▸ BRIEF
Write out the full listing again. Make no alterations.

EXERCISE DATA Start Marker

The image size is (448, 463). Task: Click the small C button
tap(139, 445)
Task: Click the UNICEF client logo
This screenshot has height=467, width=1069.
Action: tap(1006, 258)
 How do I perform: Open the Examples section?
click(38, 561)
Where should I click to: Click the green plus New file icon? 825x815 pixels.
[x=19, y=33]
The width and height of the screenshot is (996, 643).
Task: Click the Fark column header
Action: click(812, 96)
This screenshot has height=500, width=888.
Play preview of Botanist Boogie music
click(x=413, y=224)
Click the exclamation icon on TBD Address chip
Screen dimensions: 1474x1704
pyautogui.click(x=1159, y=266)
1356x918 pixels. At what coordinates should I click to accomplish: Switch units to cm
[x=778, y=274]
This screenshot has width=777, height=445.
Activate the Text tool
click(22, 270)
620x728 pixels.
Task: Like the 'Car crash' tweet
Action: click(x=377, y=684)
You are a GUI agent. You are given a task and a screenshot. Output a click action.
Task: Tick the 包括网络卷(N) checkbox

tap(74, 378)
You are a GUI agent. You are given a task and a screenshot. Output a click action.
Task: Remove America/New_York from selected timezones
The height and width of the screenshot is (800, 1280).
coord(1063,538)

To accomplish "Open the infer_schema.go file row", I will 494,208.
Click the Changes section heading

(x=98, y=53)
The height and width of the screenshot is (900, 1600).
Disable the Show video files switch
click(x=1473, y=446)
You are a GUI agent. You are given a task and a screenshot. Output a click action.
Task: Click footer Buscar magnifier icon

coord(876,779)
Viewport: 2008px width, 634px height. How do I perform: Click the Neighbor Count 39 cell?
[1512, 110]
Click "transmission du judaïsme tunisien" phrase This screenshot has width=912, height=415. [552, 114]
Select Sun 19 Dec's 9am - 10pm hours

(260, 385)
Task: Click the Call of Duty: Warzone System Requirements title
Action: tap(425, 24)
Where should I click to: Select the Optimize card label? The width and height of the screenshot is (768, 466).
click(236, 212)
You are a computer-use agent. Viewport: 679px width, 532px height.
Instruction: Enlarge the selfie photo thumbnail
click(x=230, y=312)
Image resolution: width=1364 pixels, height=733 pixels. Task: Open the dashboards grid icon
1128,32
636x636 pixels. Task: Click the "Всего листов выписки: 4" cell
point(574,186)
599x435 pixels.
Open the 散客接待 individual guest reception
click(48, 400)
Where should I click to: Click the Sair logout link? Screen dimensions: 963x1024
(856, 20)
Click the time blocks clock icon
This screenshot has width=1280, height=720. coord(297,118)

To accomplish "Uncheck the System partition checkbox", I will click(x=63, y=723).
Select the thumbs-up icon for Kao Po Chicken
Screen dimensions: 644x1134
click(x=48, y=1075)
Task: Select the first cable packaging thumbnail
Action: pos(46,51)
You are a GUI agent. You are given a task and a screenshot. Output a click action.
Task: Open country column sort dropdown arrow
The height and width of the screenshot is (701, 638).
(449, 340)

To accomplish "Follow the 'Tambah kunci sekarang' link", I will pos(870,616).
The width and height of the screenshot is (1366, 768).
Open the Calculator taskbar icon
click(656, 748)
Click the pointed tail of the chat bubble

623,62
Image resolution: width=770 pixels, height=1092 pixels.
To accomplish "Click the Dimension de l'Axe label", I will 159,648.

EXERCISE DATA End Marker

▸ RESPONSE
The image size is (448, 463). Task: Click the small C button
tap(139, 445)
Task: Click the UNICEF client logo
This screenshot has height=467, width=1069.
Action: tap(1006, 258)
 How do I perform: Open the Examples section?
click(38, 561)
Where should I click to: Click the green plus New file icon? 825x815 pixels.
[x=19, y=33]
The width and height of the screenshot is (996, 643).
Task: Click the Fark column header
Action: click(812, 96)
This screenshot has height=500, width=888.
Play preview of Botanist Boogie music
click(x=413, y=224)
Click the exclamation icon on TBD Address chip
Screen dimensions: 1474x1704
pyautogui.click(x=1159, y=266)
1356x918 pixels. At what coordinates should I click to accomplish: Switch units to cm
[x=778, y=274]
This screenshot has width=777, height=445.
Activate the Text tool
click(22, 270)
620x728 pixels.
Task: Like the 'Car crash' tweet
Action: click(x=377, y=684)
You are a GUI agent. You are given a task and a screenshot. Output a click action.
Task: Tick the 包括网络卷(N) checkbox

tap(74, 378)
You are a GUI agent. You are given a task and a screenshot. Output a click action.
Task: Remove America/New_York from selected timezones
The height and width of the screenshot is (800, 1280).
coord(1063,538)

To accomplish "Open the infer_schema.go file row", I will 494,208.
Click the Changes section heading

(x=98, y=53)
The height and width of the screenshot is (900, 1600).
Disable the Show video files switch
click(x=1473, y=446)
You are a GUI agent. You are given a task and a screenshot. Output a click action.
Task: Click footer Buscar magnifier icon

coord(876,779)
Viewport: 2008px width, 634px height. How do I perform: Click the Neighbor Count 39 cell?
[1512, 110]
Click "transmission du judaïsme tunisien" phrase This screenshot has width=912, height=415. [552, 114]
Select Sun 19 Dec's 9am - 10pm hours

(260, 385)
Task: Click the Call of Duty: Warzone System Requirements title
Action: tap(425, 24)
Where should I click to: Select the Optimize card label? The width and height of the screenshot is (768, 466).
click(236, 212)
You are a computer-use agent. Viewport: 679px width, 532px height.
Instruction: Enlarge the selfie photo thumbnail
click(x=230, y=312)
Image resolution: width=1364 pixels, height=733 pixels. Task: Open the dashboards grid icon
1128,32
636x636 pixels. Task: Click the "Всего листов выписки: 4" cell
point(574,186)
599x435 pixels.
Open the 散客接待 individual guest reception
click(48, 400)
Where should I click to: Click the Sair logout link? Screen dimensions: 963x1024
(856, 20)
Click the time blocks clock icon
This screenshot has width=1280, height=720. coord(297,118)

To accomplish "Uncheck the System partition checkbox", I will click(x=63, y=723).
Select the thumbs-up icon for Kao Po Chicken
Screen dimensions: 644x1134
click(x=48, y=1075)
Task: Select the first cable packaging thumbnail
Action: pos(46,51)
You are a GUI agent. You are given a task and a screenshot. Output a click action.
Task: Open country column sort dropdown arrow
The height and width of the screenshot is (701, 638).
(449, 340)

To accomplish "Follow the 'Tambah kunci sekarang' link", I will pos(870,616).
The width and height of the screenshot is (1366, 768).
Open the Calculator taskbar icon
click(656, 748)
Click the pointed tail of the chat bubble

623,62
Image resolution: width=770 pixels, height=1092 pixels.
To accomplish "Click the Dimension de l'Axe label", I will 159,648.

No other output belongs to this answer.